* Begin DATA ENTRIES *

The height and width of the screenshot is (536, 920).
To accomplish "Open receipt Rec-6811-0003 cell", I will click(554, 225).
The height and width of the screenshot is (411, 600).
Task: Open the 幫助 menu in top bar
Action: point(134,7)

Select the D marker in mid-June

* End DATA ENTRIES *
* Begin DATA ENTRIES *

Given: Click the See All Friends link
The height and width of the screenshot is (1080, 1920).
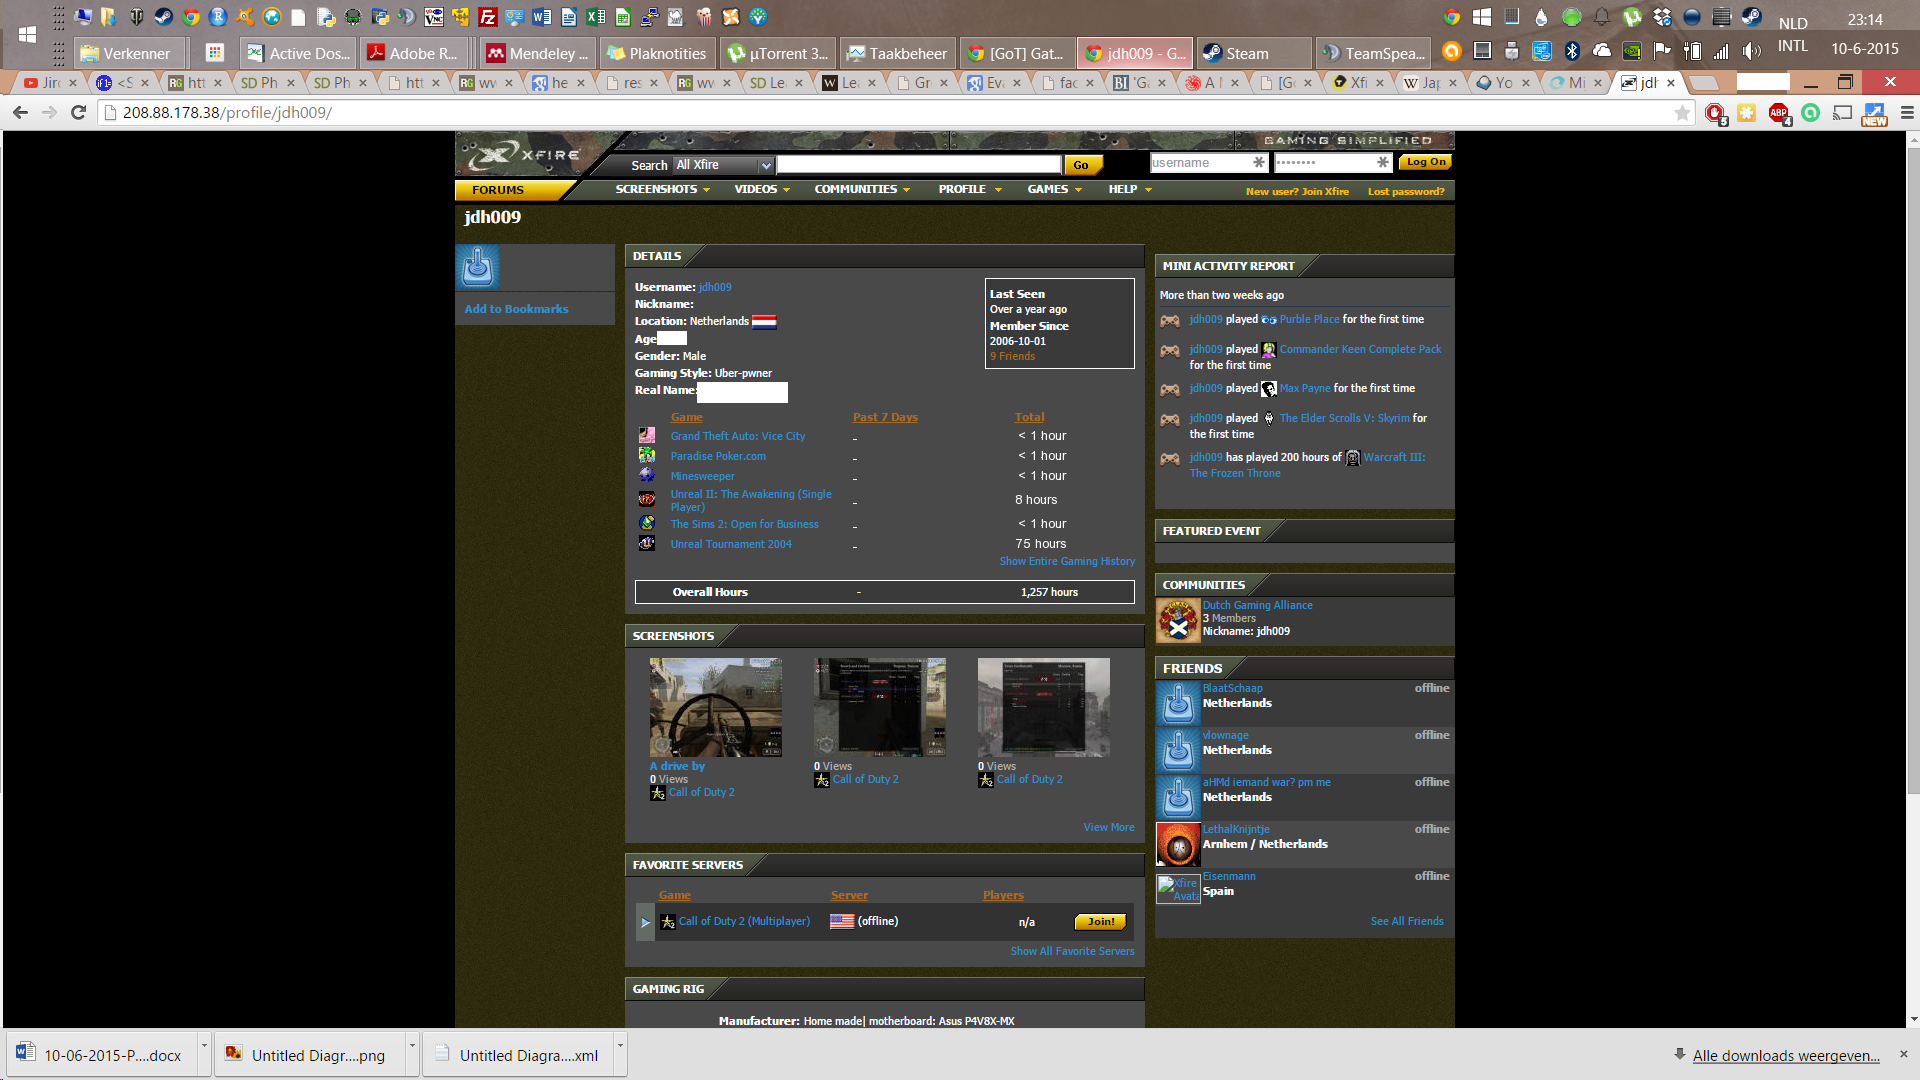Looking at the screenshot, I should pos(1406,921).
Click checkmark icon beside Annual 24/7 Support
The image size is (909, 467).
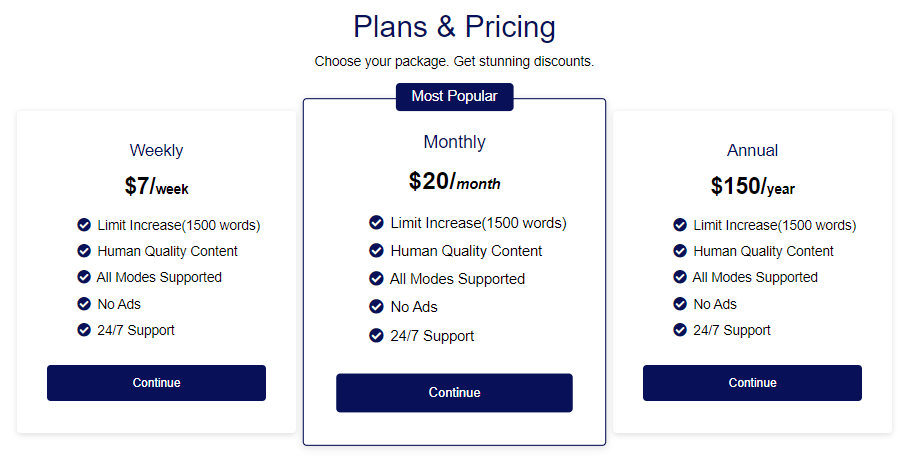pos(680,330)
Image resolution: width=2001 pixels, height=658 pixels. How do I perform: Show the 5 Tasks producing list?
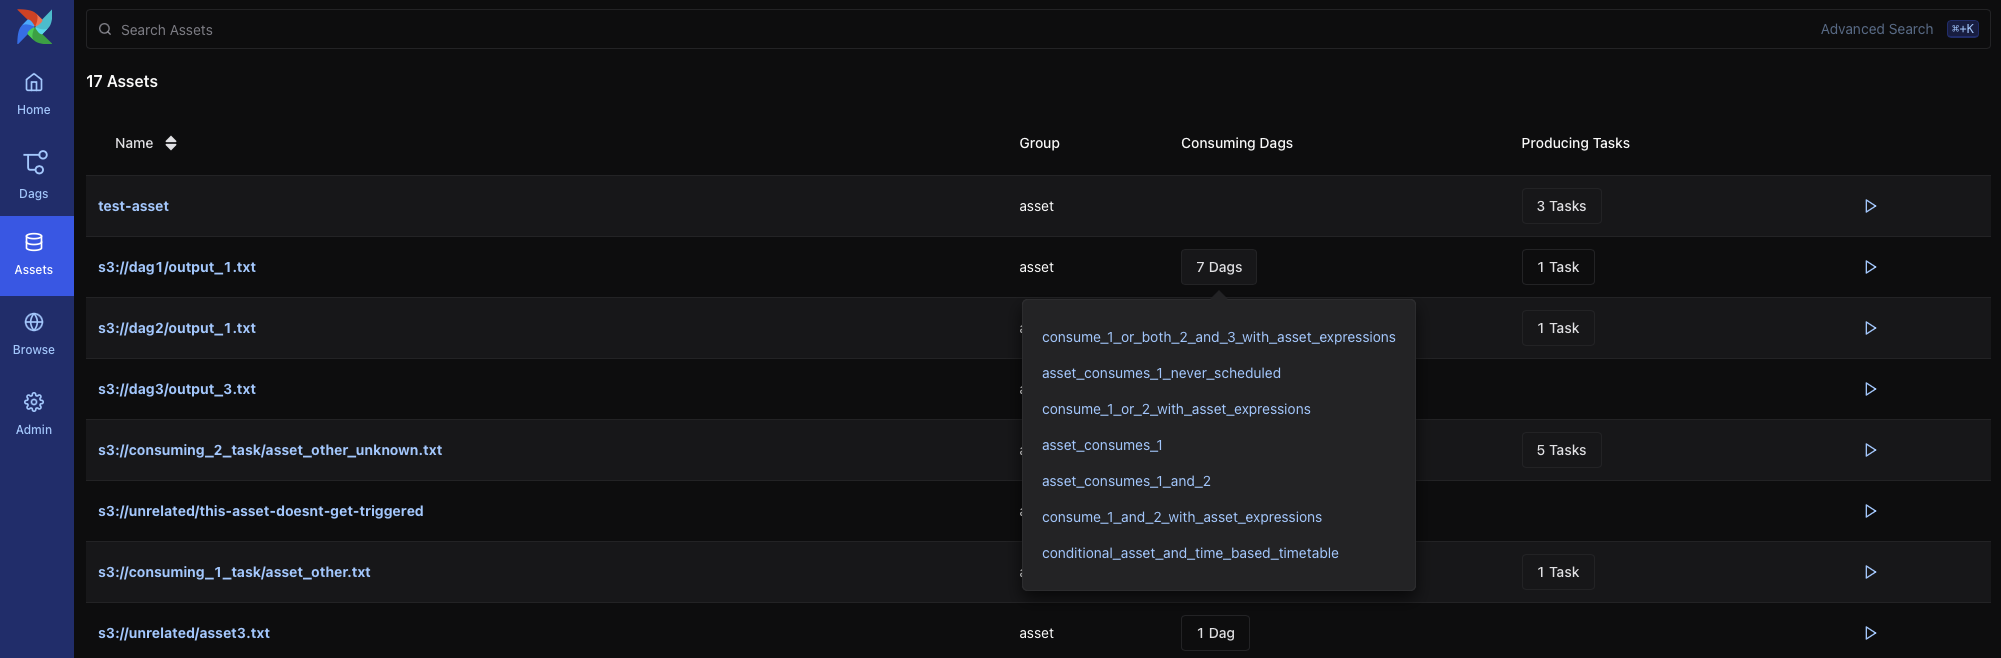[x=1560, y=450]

* End DATA ENTRIES *
* Begin DATA ENTRIES *

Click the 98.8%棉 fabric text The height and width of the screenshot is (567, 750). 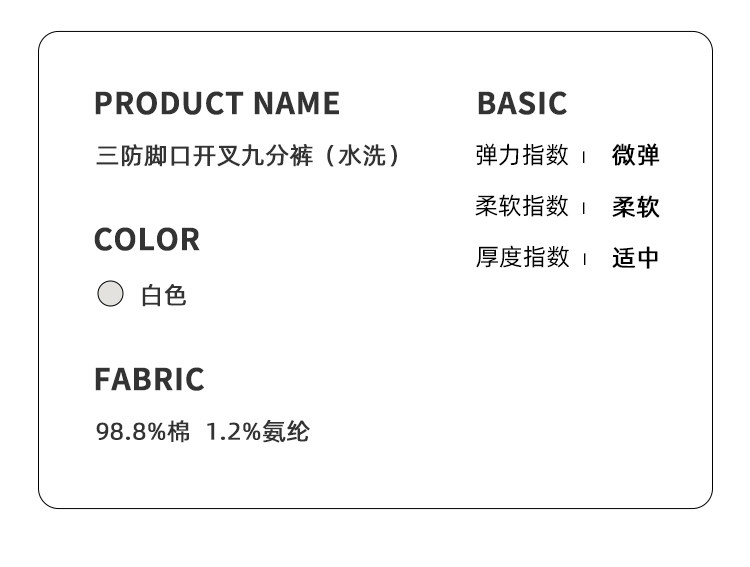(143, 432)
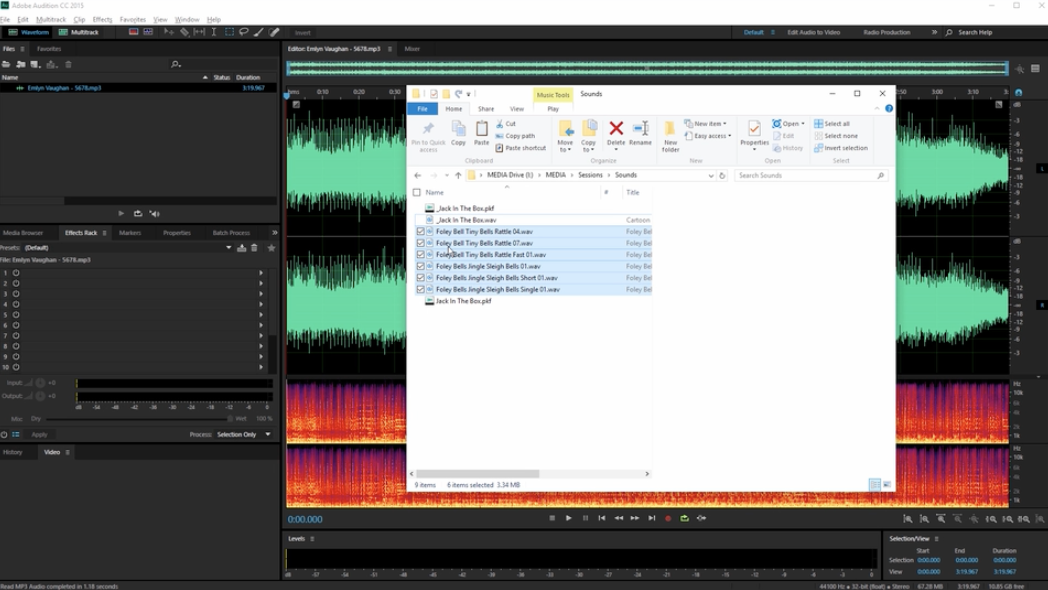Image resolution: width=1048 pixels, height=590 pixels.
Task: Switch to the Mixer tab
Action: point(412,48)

* End DATA ENTRIES *

### WHAT IS EXPECTED:
Can you copy the listing above word for word, starting at the line that contains "Given: Click the See All Friends link" and ending after the line that contains "[x=1560, y=450]"? Leave the pictures out.

### EXPECTED ANSWER:
Given: Click the See All Friends link
The height and width of the screenshot is (1080, 1920).
Looking at the screenshot, I should pos(1406,921).
Click checkmark icon beside Annual 24/7 Support
The image size is (909, 467).
pos(680,330)
Image resolution: width=2001 pixels, height=658 pixels. How do I perform: Show the 5 Tasks producing list?
[x=1560, y=450]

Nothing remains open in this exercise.